▶ **What is needed**
The expected output is every entry, repeated word for word.

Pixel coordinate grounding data

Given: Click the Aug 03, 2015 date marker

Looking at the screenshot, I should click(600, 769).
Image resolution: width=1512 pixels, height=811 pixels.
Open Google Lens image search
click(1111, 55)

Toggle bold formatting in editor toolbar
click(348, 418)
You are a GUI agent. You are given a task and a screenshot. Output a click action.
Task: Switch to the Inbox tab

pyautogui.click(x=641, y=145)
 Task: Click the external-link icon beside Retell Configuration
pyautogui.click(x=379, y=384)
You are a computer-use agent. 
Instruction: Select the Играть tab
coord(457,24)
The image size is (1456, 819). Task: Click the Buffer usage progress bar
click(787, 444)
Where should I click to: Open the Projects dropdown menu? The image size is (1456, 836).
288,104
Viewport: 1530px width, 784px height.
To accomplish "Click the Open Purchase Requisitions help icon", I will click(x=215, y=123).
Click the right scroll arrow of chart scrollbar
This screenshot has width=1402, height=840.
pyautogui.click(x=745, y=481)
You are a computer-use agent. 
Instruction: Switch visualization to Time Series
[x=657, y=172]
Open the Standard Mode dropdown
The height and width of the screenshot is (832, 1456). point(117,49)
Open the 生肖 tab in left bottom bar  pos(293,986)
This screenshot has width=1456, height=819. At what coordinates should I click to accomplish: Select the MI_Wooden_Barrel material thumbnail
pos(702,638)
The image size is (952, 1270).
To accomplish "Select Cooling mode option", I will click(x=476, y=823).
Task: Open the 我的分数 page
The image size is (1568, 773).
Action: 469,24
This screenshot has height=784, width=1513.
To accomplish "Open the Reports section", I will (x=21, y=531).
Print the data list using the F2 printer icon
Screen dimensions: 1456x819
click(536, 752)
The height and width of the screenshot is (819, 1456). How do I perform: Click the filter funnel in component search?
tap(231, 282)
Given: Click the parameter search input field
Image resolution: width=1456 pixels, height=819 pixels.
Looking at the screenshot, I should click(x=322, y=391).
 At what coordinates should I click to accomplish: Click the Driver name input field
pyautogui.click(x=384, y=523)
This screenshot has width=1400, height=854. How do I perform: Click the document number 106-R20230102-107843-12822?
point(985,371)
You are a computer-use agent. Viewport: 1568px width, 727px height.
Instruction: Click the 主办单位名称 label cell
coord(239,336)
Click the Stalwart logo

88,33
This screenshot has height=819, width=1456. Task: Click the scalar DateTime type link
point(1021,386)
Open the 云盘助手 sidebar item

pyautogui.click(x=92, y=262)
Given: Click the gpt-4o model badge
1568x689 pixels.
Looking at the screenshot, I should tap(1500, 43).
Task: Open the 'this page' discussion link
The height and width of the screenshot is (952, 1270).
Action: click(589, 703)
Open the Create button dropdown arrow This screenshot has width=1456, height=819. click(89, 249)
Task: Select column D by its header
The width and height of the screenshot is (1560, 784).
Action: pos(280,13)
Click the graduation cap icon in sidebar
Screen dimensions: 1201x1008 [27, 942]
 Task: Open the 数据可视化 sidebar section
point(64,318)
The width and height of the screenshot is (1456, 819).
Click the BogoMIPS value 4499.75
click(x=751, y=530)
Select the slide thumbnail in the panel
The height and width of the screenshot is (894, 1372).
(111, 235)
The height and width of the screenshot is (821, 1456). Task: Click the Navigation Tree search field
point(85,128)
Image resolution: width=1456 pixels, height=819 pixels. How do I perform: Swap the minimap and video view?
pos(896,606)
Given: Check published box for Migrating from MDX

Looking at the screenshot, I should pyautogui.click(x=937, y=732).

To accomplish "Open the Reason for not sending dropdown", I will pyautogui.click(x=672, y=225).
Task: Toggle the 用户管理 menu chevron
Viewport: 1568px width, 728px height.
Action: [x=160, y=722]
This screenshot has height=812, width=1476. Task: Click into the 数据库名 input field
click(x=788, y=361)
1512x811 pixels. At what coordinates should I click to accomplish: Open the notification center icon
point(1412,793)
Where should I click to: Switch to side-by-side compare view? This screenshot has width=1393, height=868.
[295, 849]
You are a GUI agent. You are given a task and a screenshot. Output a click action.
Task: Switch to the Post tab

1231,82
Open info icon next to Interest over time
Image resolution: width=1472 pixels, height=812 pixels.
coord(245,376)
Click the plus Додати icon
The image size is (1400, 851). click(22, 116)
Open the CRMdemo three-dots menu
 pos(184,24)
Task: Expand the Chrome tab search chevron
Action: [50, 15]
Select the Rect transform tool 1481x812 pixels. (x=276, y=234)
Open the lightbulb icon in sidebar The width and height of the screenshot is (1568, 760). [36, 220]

▶ **Task answer**
Given: Click the Aug 03, 2015 date marker

Looking at the screenshot, I should click(600, 769).
Image resolution: width=1512 pixels, height=811 pixels.
Open Google Lens image search
click(1111, 55)

Toggle bold formatting in editor toolbar
click(348, 418)
You are a GUI agent. You are given a task and a screenshot. Output a click action.
Task: Switch to the Inbox tab

pyautogui.click(x=641, y=145)
 Task: Click the external-link icon beside Retell Configuration
pyautogui.click(x=379, y=384)
You are a computer-use agent. 
Instruction: Select the Играть tab
coord(457,24)
The image size is (1456, 819). Task: Click the Buffer usage progress bar
click(787, 444)
Where should I click to: Open the Projects dropdown menu? The image size is (1456, 836).
288,104
Viewport: 1530px width, 784px height.
To accomplish "Click the Open Purchase Requisitions help icon", I will click(x=215, y=123).
Click the right scroll arrow of chart scrollbar
This screenshot has width=1402, height=840.
pyautogui.click(x=745, y=481)
You are a computer-use agent. 
Instruction: Switch visualization to Time Series
[x=657, y=172]
Open the Standard Mode dropdown
The height and width of the screenshot is (832, 1456). point(117,49)
Open the 生肖 tab in left bottom bar  pos(293,986)
This screenshot has width=1456, height=819. At what coordinates should I click to accomplish: Select the MI_Wooden_Barrel material thumbnail
pos(702,638)
The image size is (952, 1270).
To accomplish "Select Cooling mode option", I will click(x=476, y=823).
Task: Open the 我的分数 page
The image size is (1568, 773).
Action: 469,24
This screenshot has height=784, width=1513.
To accomplish "Open the Reports section", I will (x=21, y=531).
Print the data list using the F2 printer icon
Screen dimensions: 1456x819
click(536, 752)
The height and width of the screenshot is (819, 1456). How do I perform: Click the filter funnel in component search?
tap(231, 282)
Given: Click the parameter search input field
Image resolution: width=1456 pixels, height=819 pixels.
Looking at the screenshot, I should click(x=322, y=391).
 At what coordinates should I click to accomplish: Click the Driver name input field
pyautogui.click(x=384, y=523)
This screenshot has width=1400, height=854. How do I perform: Click the document number 106-R20230102-107843-12822?
point(985,371)
You are a computer-use agent. Viewport: 1568px width, 727px height.
Instruction: Click the 主办单位名称 label cell
coord(239,336)
Click the Stalwart logo

88,33
This screenshot has height=819, width=1456. Task: Click the scalar DateTime type link
point(1021,386)
Open the 云盘助手 sidebar item

pyautogui.click(x=92, y=262)
Given: Click the gpt-4o model badge
1568x689 pixels.
Looking at the screenshot, I should tap(1500, 43).
Task: Open the 'this page' discussion link
The height and width of the screenshot is (952, 1270).
Action: click(589, 703)
Open the Create button dropdown arrow This screenshot has width=1456, height=819. click(89, 249)
Task: Select column D by its header
The width and height of the screenshot is (1560, 784).
Action: pos(280,13)
Click the graduation cap icon in sidebar
Screen dimensions: 1201x1008 [27, 942]
 Task: Open the 数据可视化 sidebar section
point(64,318)
The width and height of the screenshot is (1456, 819).
Click the BogoMIPS value 4499.75
click(x=751, y=530)
Select the slide thumbnail in the panel
The height and width of the screenshot is (894, 1372).
(111, 235)
The height and width of the screenshot is (821, 1456). Task: Click the Navigation Tree search field
point(85,128)
Image resolution: width=1456 pixels, height=819 pixels. How do I perform: Swap the minimap and video view?
pos(896,606)
Given: Check published box for Migrating from MDX

Looking at the screenshot, I should pyautogui.click(x=937, y=732).

To accomplish "Open the Reason for not sending dropdown", I will pyautogui.click(x=672, y=225).
Task: Toggle the 用户管理 menu chevron
Viewport: 1568px width, 728px height.
Action: [x=160, y=722]
This screenshot has height=812, width=1476. Task: Click into the 数据库名 input field
click(x=788, y=361)
1512x811 pixels. At what coordinates should I click to accomplish: Open the notification center icon
point(1412,793)
Where should I click to: Switch to side-by-side compare view? This screenshot has width=1393, height=868.
[295, 849]
You are a GUI agent. You are given a task and a screenshot. Output a click action.
Task: Switch to the Post tab

1231,82
Open info icon next to Interest over time
Image resolution: width=1472 pixels, height=812 pixels.
coord(245,376)
Click the plus Додати icon
The image size is (1400, 851). click(22, 116)
Open the CRMdemo three-dots menu
 pos(184,24)
Task: Expand the Chrome tab search chevron
Action: [50, 15]
Select the Rect transform tool 1481x812 pixels. (x=276, y=234)
Open the lightbulb icon in sidebar The width and height of the screenshot is (1568, 760). [36, 220]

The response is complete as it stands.